▶ [Task goal] Restate word for word the section of the entries that opens at the line containing "Task: Maximize the panel with the chevron" and closes at the line containing "Click the US.EDHPI.00.BHZ plot title", both lines kept, pictures dropped.

▶ [Data extracts]

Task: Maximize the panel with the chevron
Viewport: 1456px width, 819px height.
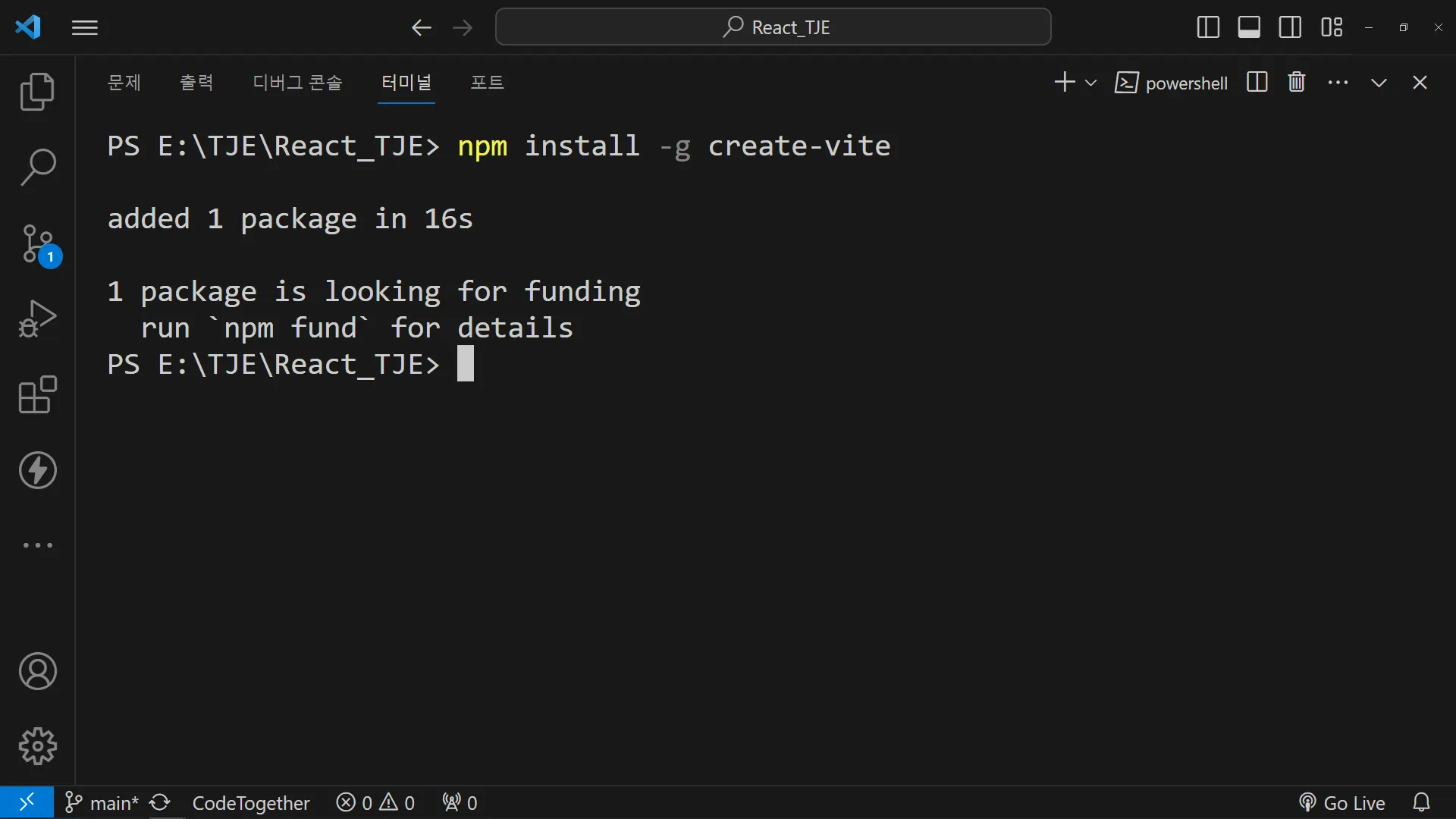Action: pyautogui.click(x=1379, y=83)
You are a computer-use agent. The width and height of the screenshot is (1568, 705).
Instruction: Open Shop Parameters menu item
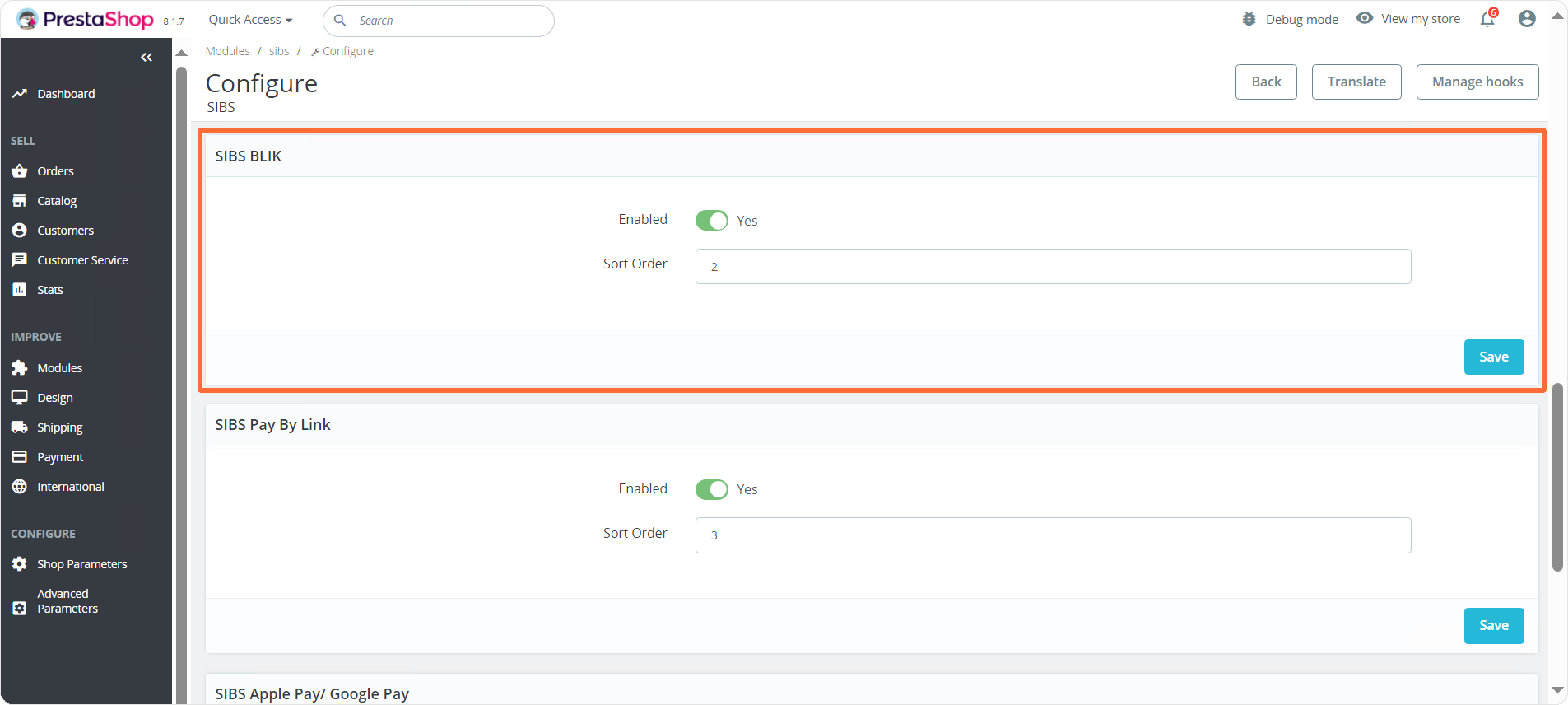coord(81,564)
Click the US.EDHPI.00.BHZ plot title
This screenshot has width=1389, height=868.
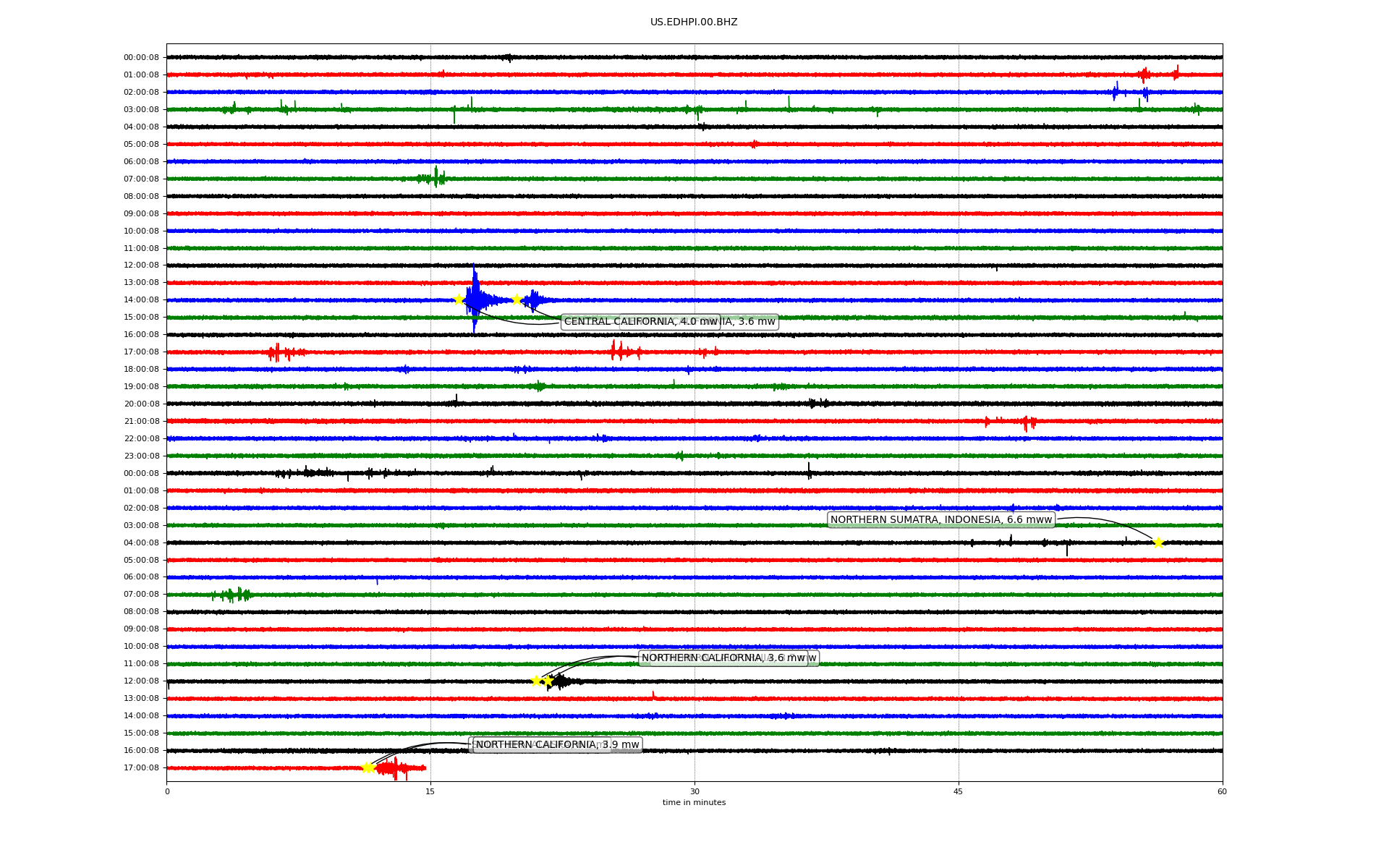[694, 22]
...
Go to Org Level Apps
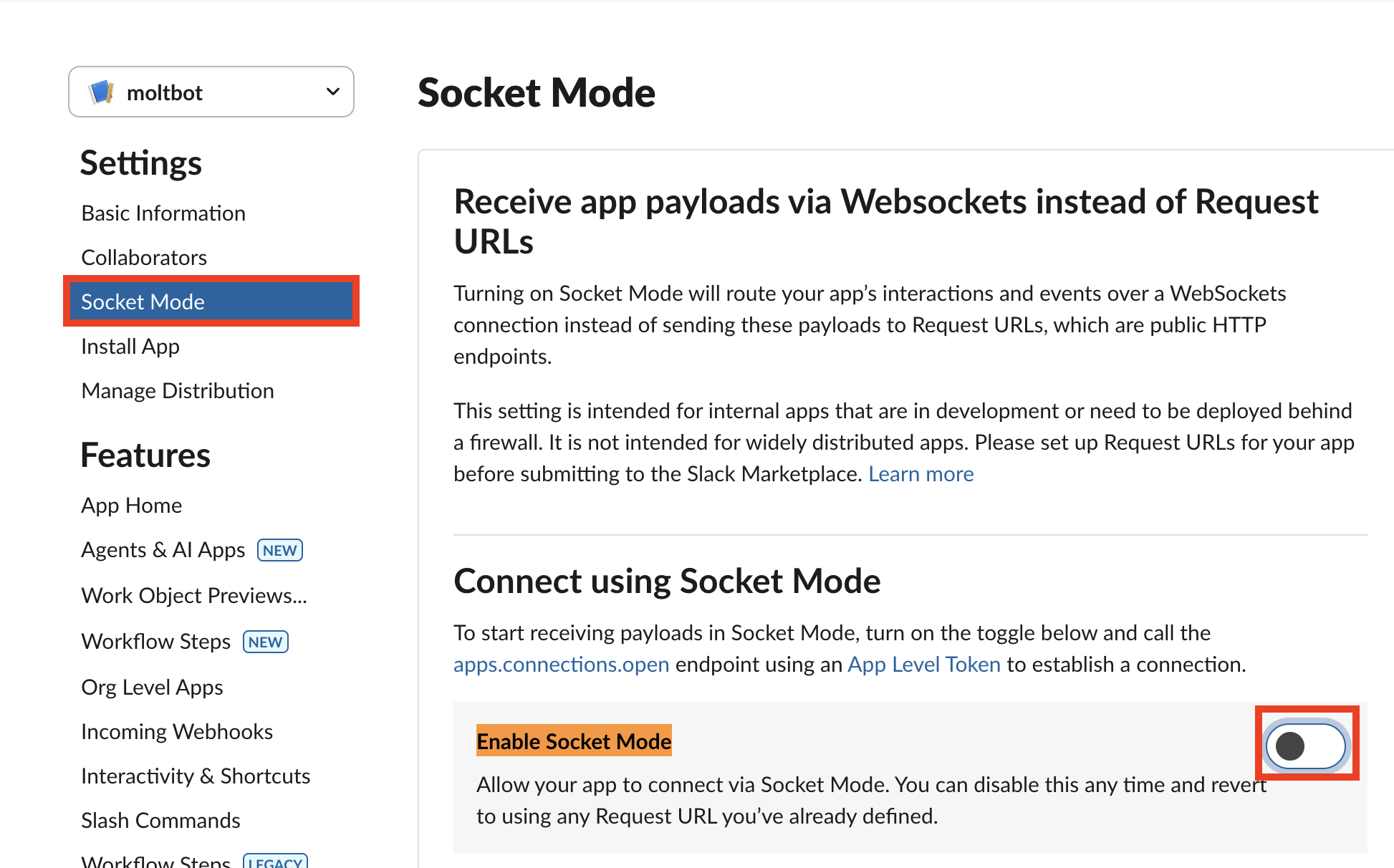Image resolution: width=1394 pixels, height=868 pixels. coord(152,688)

▶ [The answer]
Task: Maximize the panel with the chevron
Viewport: 1456px width, 819px height.
Action: pyautogui.click(x=1379, y=83)
You are a computer-use agent. The width and height of the screenshot is (1568, 705).
Instruction: Open Shop Parameters menu item
coord(81,564)
Click the US.EDHPI.00.BHZ plot title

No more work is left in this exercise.